→ Exercise goal
Scan the records below for the line with "You are a computer-use agent." and the line with "At what coordinates", and retype that range exactly, both ends included, pictures excepted.

----- Available data

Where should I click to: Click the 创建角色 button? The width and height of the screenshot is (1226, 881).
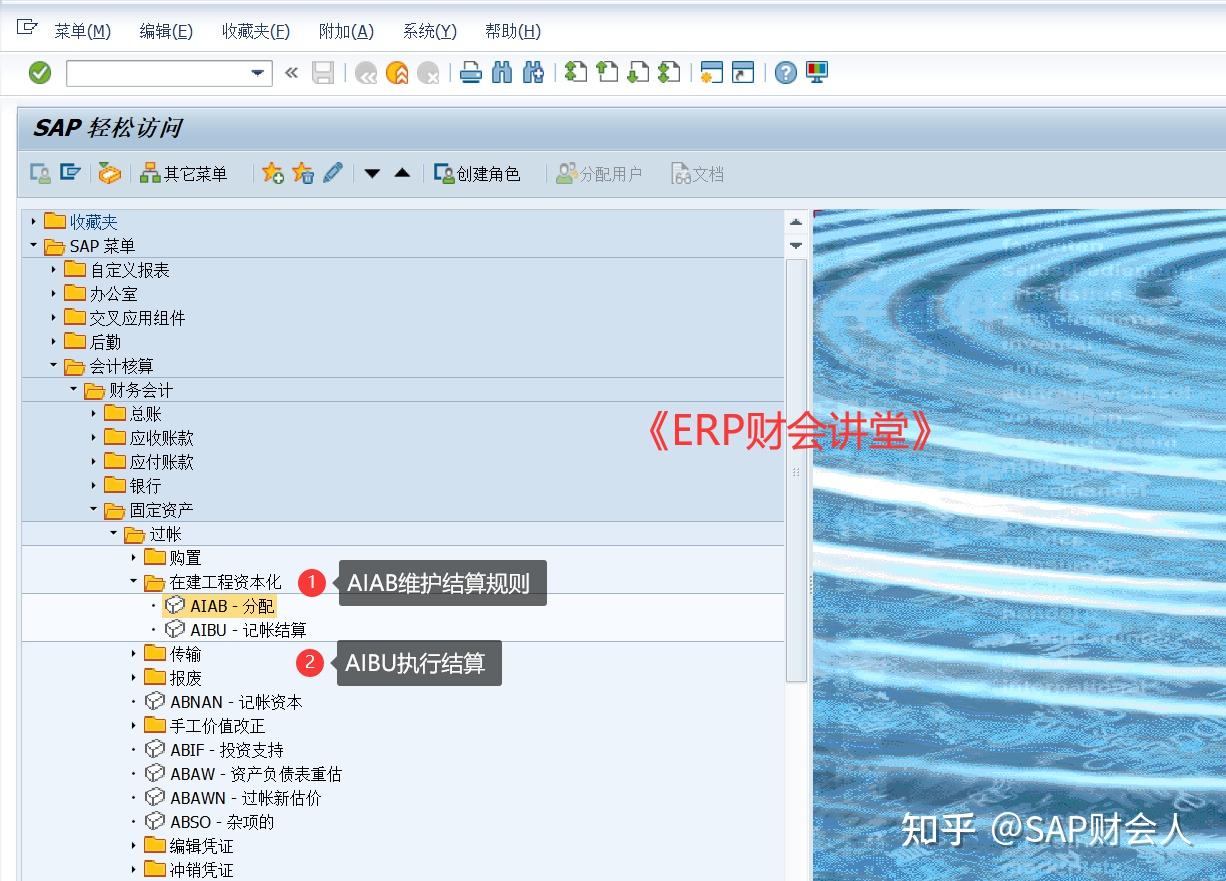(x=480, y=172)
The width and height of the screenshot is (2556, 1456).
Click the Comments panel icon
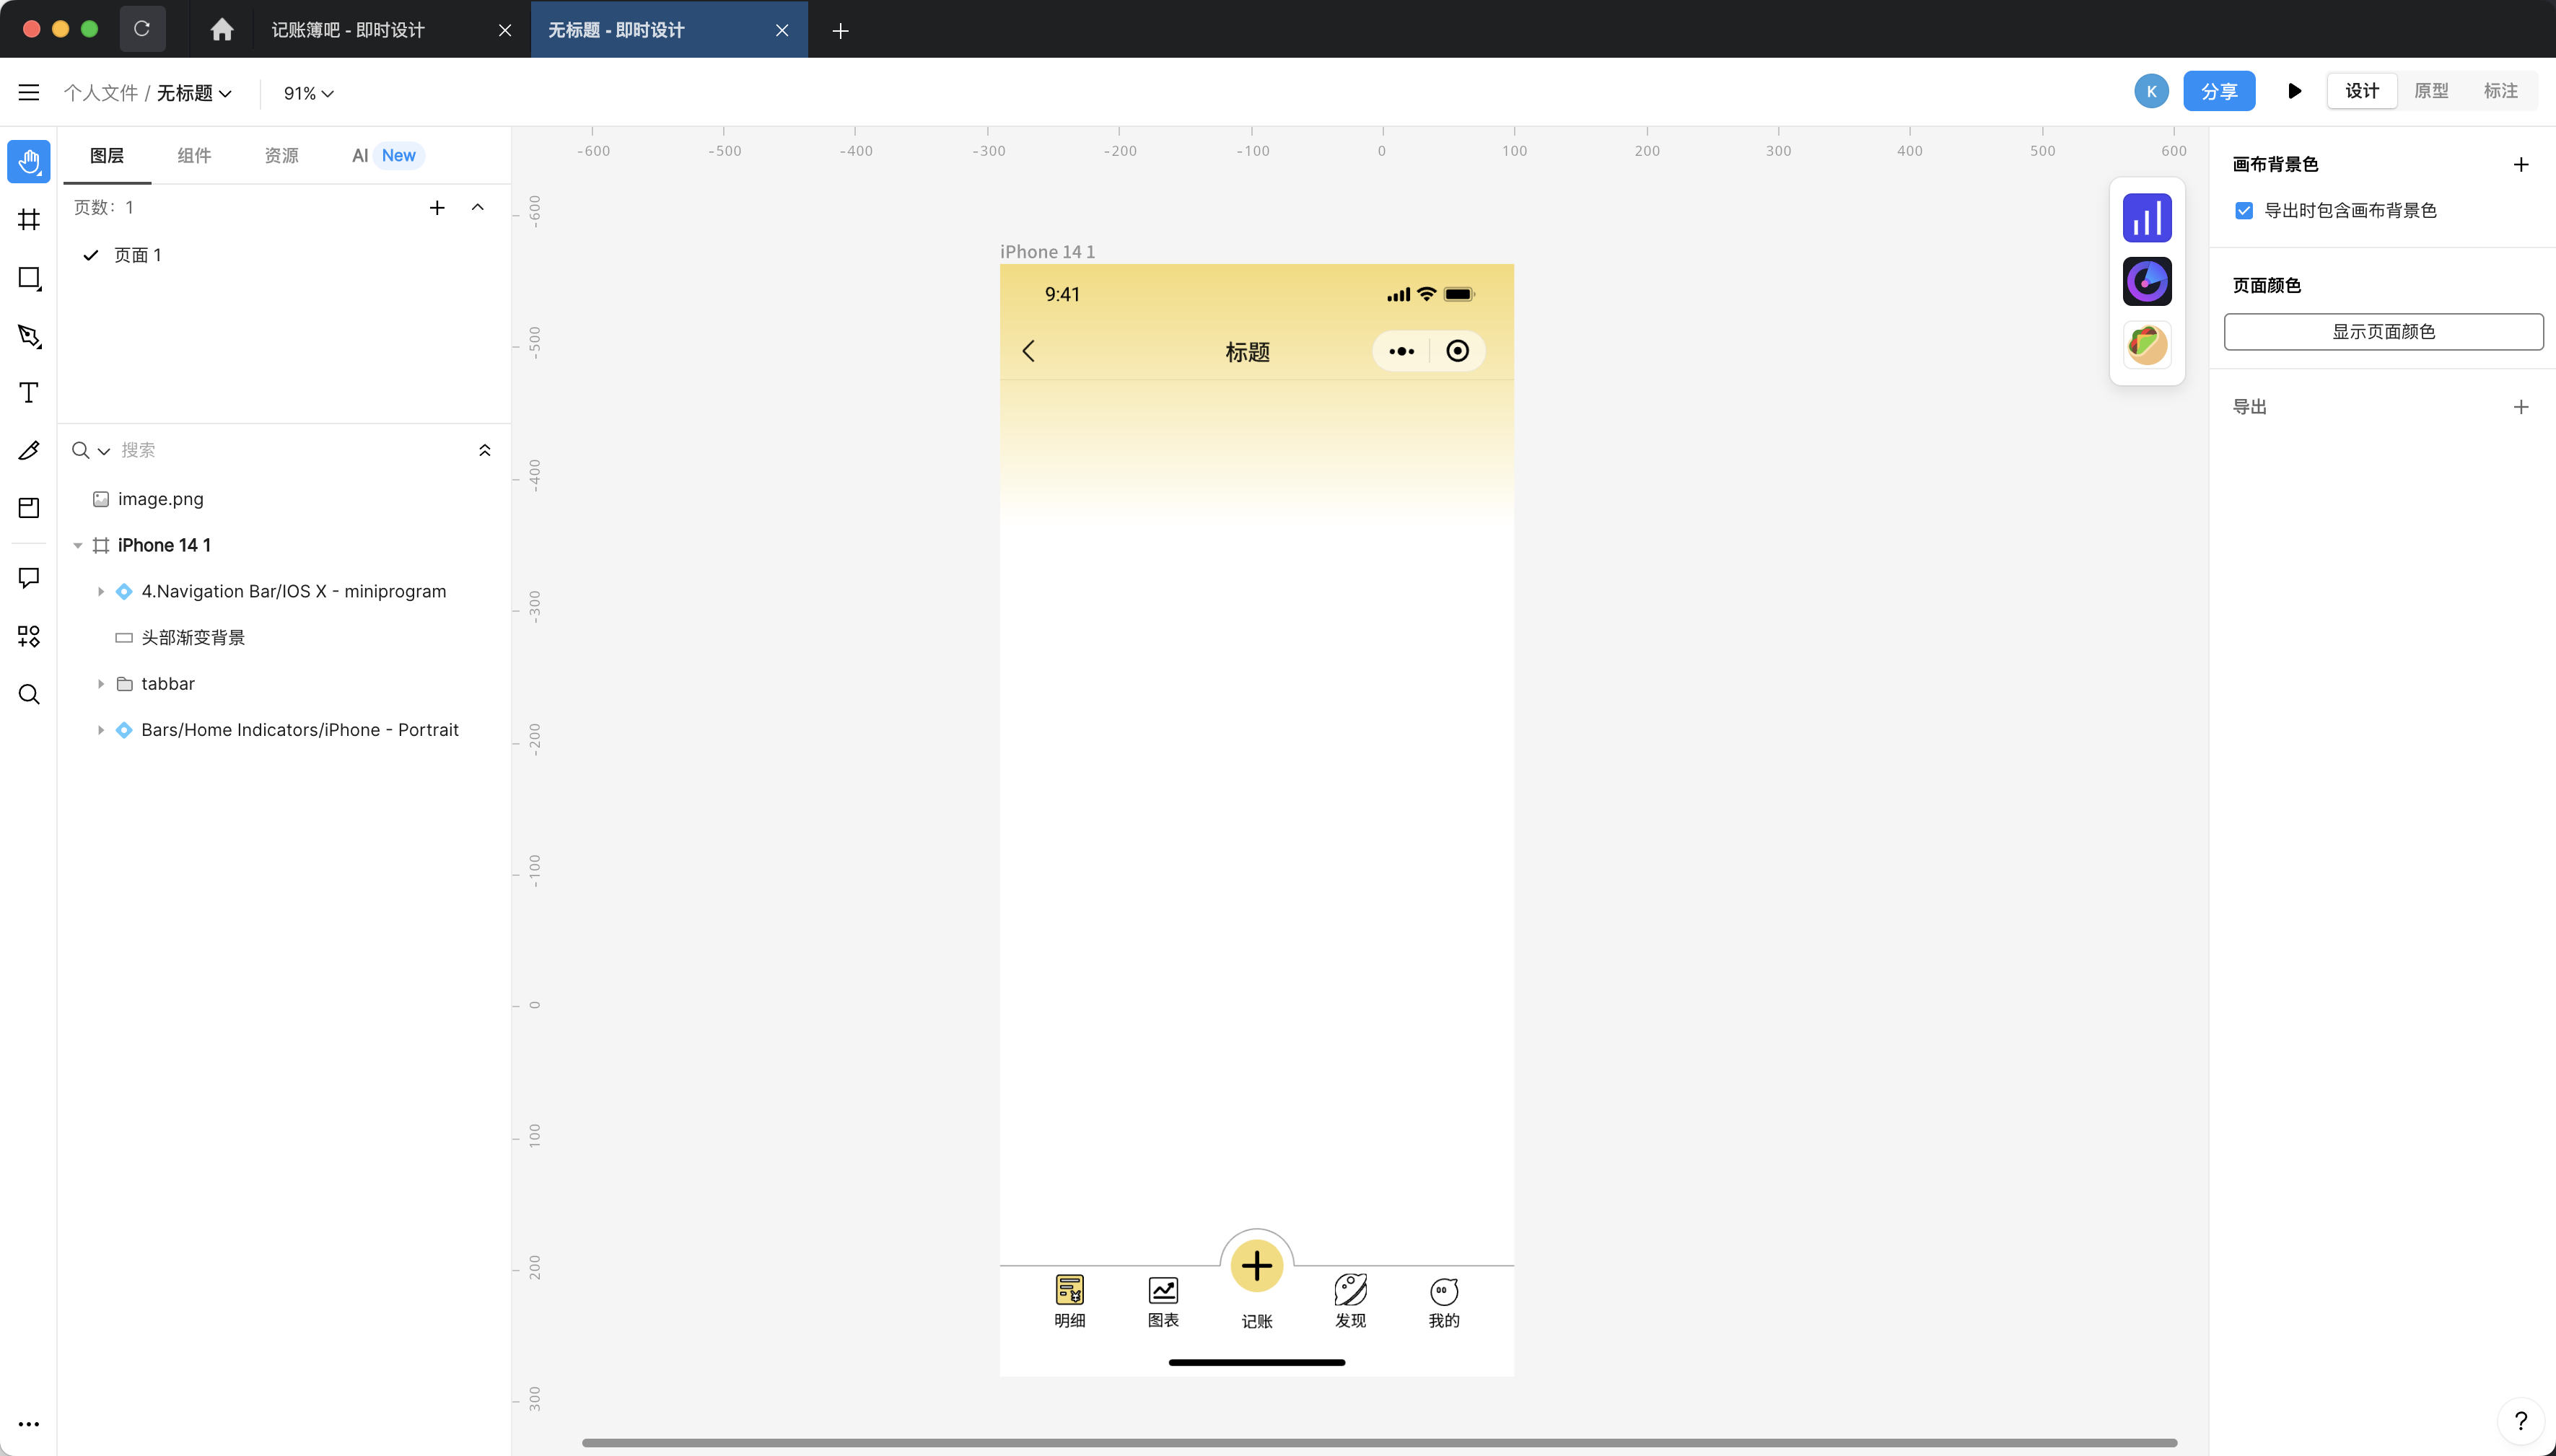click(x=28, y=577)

----------
----- Available data

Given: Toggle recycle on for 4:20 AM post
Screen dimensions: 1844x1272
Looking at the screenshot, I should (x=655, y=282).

----------
----- Available data

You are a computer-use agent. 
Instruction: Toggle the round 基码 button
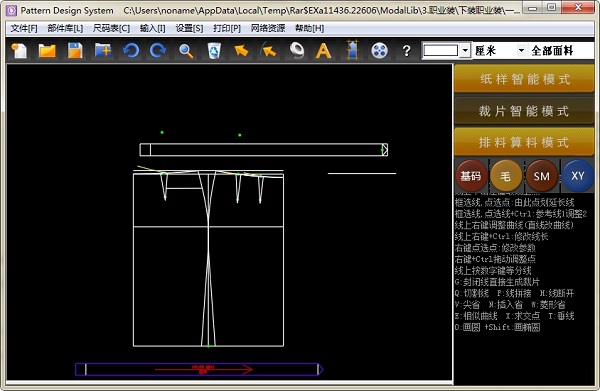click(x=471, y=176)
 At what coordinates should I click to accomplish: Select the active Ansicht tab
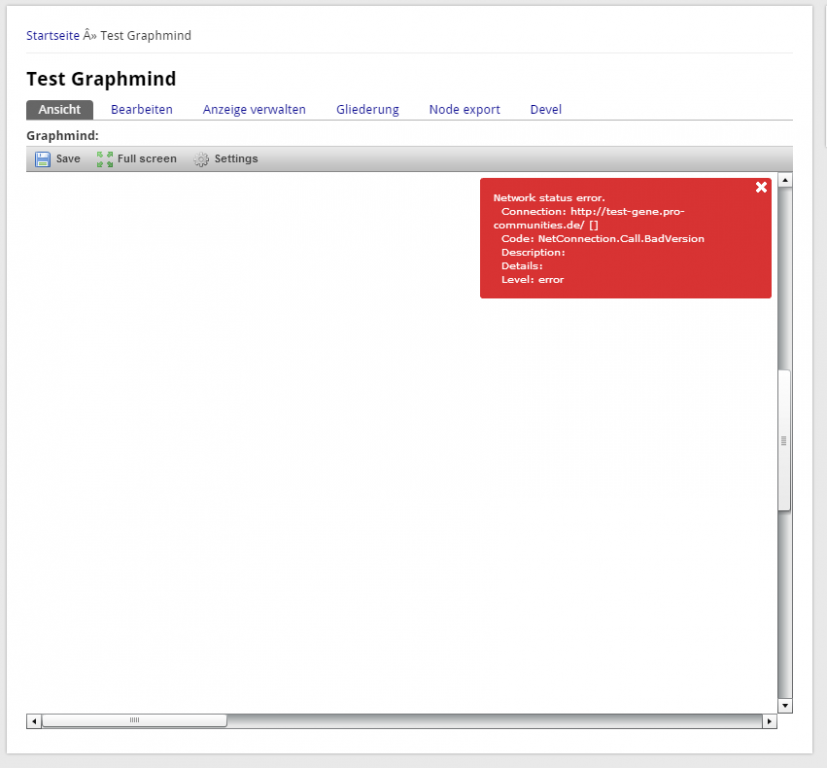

----------

→ Output below
You are a computer-use agent. 
Instruction: Toggle the round 基码 button
click(x=471, y=176)
 At what coordinates should I click to accomplish: Select the active Ansicht tab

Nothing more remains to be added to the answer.